Figure 1.

Behavioral-metabolic synergy model explaining physiology (A) and pathophysiology (B) of the nigrostriatal complex. The model clarifies how neurodegeneration of the nigrostriatal complex may be initiated in the striatum. In physiological conditions, the synergy is critically dependent on both dopaminergic input from the substantia nigra pars compacta (SNPC), and GABAergic network of the striatal input. The subventricular zone (SVZ) is a specialized brain area containing self-renewing population of progenitor cells that continuously replace fast spiking interneurons (FSIs) in the dorsal striatum. The process allows to maintain input threshold of the striatum limiting neuronal activity of the basal ganglia. Deficient neurogenesis within the SVZ may contribute to a decline in the nigrostriatal synergy resulting in progressive withdrawal and eventually disconnection of the dopaminergic input.
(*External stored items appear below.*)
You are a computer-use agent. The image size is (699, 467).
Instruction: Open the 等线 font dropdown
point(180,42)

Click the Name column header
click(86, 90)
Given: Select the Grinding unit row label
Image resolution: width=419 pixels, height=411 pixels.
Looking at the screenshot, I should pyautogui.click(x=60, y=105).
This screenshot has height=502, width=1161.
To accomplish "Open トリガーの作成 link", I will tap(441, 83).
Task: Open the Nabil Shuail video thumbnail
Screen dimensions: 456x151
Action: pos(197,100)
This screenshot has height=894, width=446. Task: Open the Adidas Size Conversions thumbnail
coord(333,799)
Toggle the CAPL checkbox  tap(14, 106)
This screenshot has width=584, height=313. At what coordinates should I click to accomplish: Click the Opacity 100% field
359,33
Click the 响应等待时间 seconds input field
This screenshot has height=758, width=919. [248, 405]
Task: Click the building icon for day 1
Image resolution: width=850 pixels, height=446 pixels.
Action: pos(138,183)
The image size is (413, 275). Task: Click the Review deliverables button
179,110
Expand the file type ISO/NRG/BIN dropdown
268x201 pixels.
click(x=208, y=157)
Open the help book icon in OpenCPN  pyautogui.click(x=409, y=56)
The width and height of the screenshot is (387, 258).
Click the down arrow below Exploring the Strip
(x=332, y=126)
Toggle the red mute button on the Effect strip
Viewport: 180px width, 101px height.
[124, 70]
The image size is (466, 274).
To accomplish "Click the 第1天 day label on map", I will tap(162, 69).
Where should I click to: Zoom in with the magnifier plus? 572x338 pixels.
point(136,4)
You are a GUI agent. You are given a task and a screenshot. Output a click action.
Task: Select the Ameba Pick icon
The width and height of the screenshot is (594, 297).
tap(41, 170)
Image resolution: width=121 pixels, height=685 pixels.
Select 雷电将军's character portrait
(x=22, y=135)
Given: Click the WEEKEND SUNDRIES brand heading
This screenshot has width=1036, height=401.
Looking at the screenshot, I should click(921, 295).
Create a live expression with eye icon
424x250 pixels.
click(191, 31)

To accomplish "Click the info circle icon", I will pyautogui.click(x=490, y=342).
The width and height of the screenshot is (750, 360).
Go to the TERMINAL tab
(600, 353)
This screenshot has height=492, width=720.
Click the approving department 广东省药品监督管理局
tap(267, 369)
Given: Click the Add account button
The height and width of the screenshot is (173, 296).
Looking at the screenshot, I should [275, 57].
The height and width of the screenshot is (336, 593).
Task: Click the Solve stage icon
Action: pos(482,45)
Such deficiency initiates a “vicious circle” cascade of pathological events resulting in a devastating decline of nigrostriatal synergy that leads to a fatal damage to striatal input that in turn intensifies neurodegeneration of the DOPA neurons of the SNPC. In this state, the striatum loses its control over the pallidal output and several motor symptoms such as tremor, rigidity, and bradykinesia can be observed. The model reproduced with permission from Błaszczyk (2017). Copyright 2017 Acta Neurobiologia Experimentalis. Please note that within CNS the behavior-metabolic synergy has a form of repeatable sequence of intracellular biochemical processes triggered by neuronal action potentials. Such sequence must always be concluded by the process(es) of metabolic energy recovery in mitochondria. Deficit in energy metabolism may result in faulty neuronal activity increasing risk of apoptosis. In this context, impoverished SNPC activity e.g., due to natural ageing, pathology and/or reduced motor activity (hipokinesia) do potentiate neurodegeneration within the nigrostriatal system.